B) Retain the throughput attrition economy to sustain all money claims – especially US dollar ones – together with the debt system based on the dollar or any other “succeeding” hegemonic currency- and achieve resource collapse. The combination of escalating unsustainable debt in the USA and across the world, combined to the fact that money/debt claims are always implicitly claims about future resources THAT NO LONGER EXIST IN THE PHYSICAL SYSTEM OUTRIGHT dooms the US and its world system, and, with it, the world as we know it. (Yes, you can do a Buckminster Fuller on all this and save the human race: But such a feat would destroy the capitalist system, the USA and world economy as we know it: therefore collapse)
However, if we resort to Buckminster Fuller’s methods, and design use values and infrastructure to last; and hence establish a low throughput, low resource attrition, re-localized low logistics – but high quality – material society, then we might end up with cities, countries and societies that are no longer so dependent on far-flung resources; no longer dependent on so much fraud and deceit – i.e., “trade” – to secure those far-flung resources; and no longer so much dependent on war as the alternative to trade to secure the same. In so far as “power” is a set of institutions, relations and psychological complexes built on the want of far-flung resources, the same power structures would be far less prominent in a future society that has heeded Buckminster Fuller’s prescriptions.

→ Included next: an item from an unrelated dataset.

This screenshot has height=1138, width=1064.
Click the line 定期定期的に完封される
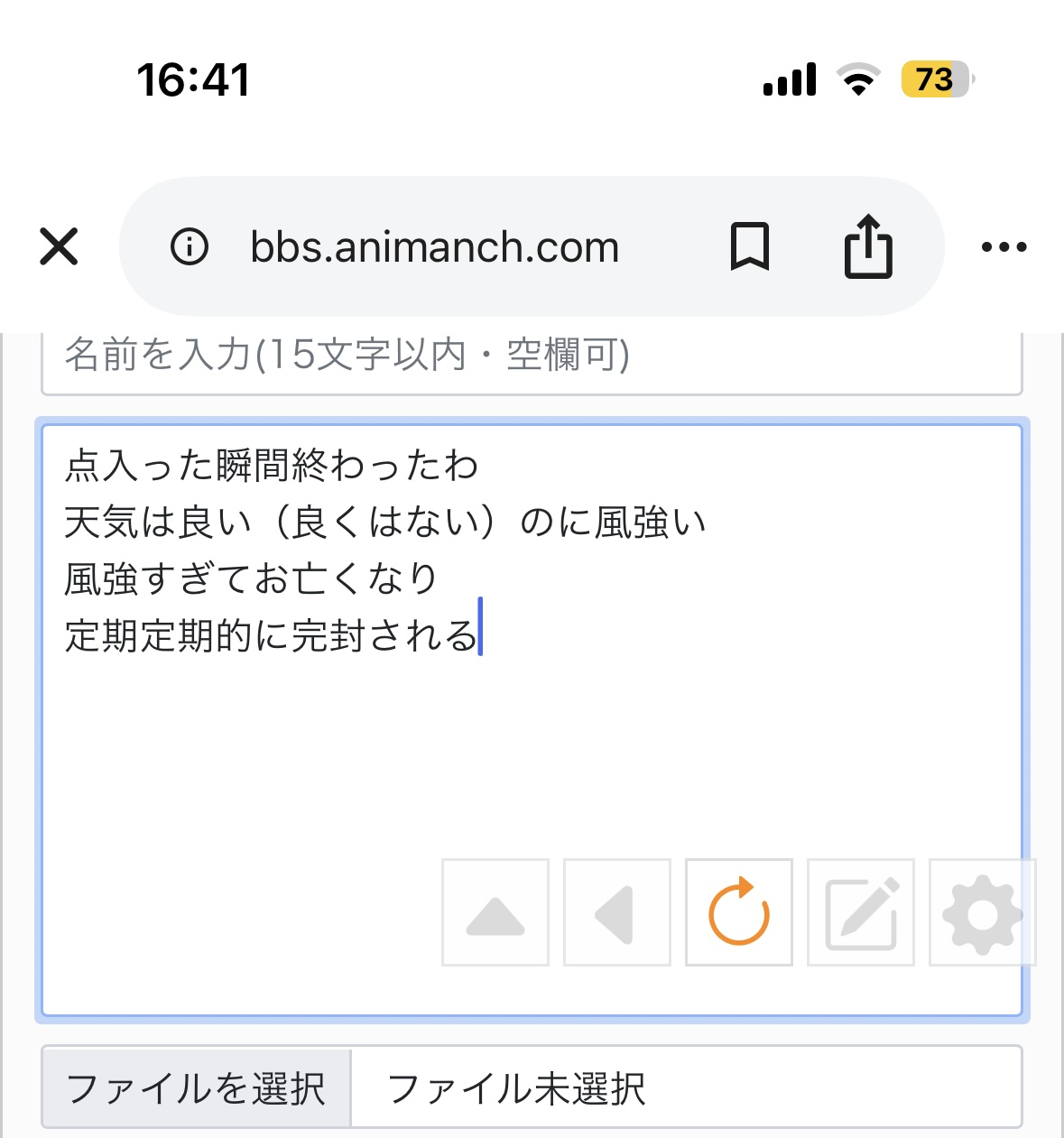pos(271,635)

Understanding this in the context of planned obsolescence, adopting this system would completely render the need for products to fail given that more emphasis will be placed on efficient, durable as well as sustainable strategies that take into consideration the importance of our planet. It would not be decoupled from our planet’s stability but rather attempt to synthesise and sustain its integrity and environmental equilibrium. There would be an intelligent management of the finite resources on this planet, whereby the ceaseless extraction and consumption of things for the sake of profit and “economic growth” would be rendered obsolete. Strategic preservation and efficient use of resources in a “steady-state” economy would be implemented.